Some say the Bible is a holy text, the true word of God. For Christians, there's a certain almost magical quality that attaches to the Bible. The same is true for the followers of other religions and their "holy" texts.
I would argue that the true magical quality attributable to religious texts, is not that any given text reveals God's truth, but rather that it magically reveals the reader's truth--the attitudes, state of mind, and morality of those who claim to know how God thinks. Their sense of morality, they believe, is the true and correct attitude to have as demonstrated by selected stories or words in their holy scripture to which they can refer. Interestingly enough, one can find language in the Bible to justify just about any point of view one might look for.
In practice, each person chooses his or her favorite theme or text and calls those selected portions of scripture, "the Truth." And so readers can easily find portions of scripture that "prove" God is vengeful, loving, jealous, forgiving, angry, compassionate, or whatever. And unsurprisingly, they prefer that characterization of God that best matches their own attitude and state of mind.
Some people actually believe that God would condemn a person to eternal pain and suffering for not understanding, accepting, believing, or having faith in, a particular belief system before some arbitrary deadline. What would be the point? Has God no compassion or understanding? Only someone who still has an awful lot to learn about God would believe that He would do such a thing. People conveniently create God in their image and then claim that it was God who created them in His.
Any self-proclaimed teacher of scripture reveals to those who are thoughtful and listen critically, what that person's state of consciousness is. Some people's views make God out to be an idiot, thereby revealing the truth about themselves" and nothing at all about God. Even people who have developed extraordinary persuasive skill at convincing others of the "truth" of their convictions can become trapped in their own illusions and self-delusions--perhaps even more so because they have those skills.
Jesus was not a Christian. He didn't believe or teach that he was God. He didn't ask to be worshipped. He didn't start a new religion. All he did was set the record straight: that God is not the hypocritical self-serving, jealous, cruel, vengeful fool that so many religious leaders and others in authority are, and also claim He is. Most Christians do not follow Jesus; they follow the teachings of those who came later offering their interpretation of what his message was and what their response to his life should be.

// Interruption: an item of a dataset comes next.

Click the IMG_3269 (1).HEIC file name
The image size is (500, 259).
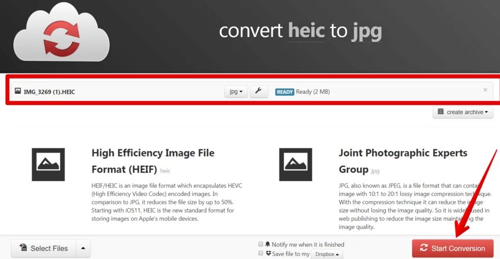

Most of the central and minor characters who came later never did agree with one another on important issues, dividing themselves into separate camps, each camp believing what they want to believe and then holding those beliefs to be "the Truth."
The only way to fully understand what Jesus knew and/or tried to teach would be to become what he was. But beware: if you blindly accept what others say he was, you might never unlearn the misinformation you think you already "know." If you have been instructed to have "faith" in what others tell you is the truth, that could keep you stuck in illusion for a long time, because what they tell you might have as its purpose more to do with having you look up to them as an authority, than to help you learn how to think and discover for yourself what you want or need to know about God. How does one unlearn a point of view one has made a commitment to have faith in? It's not wise to make a commitment to believe forever, something other people tell you is true. The truth is something each person has to discover for themselves. And when you look for the truth with intellectual integrity you'll notice that over time it changes... it changes as you expand and deepen your understanding of yourself and others.
Everyone who claims to "know" what happened and what was said 2,000 years ago is far removed in time and space from those real or imaginary events. What we call history are the views of historians and others that have been accepted as "truth" by large numbers of people--people often politically motivated--people who have a vested interest in having you accept one version of the truth over another--and also people who never really gave it much thought.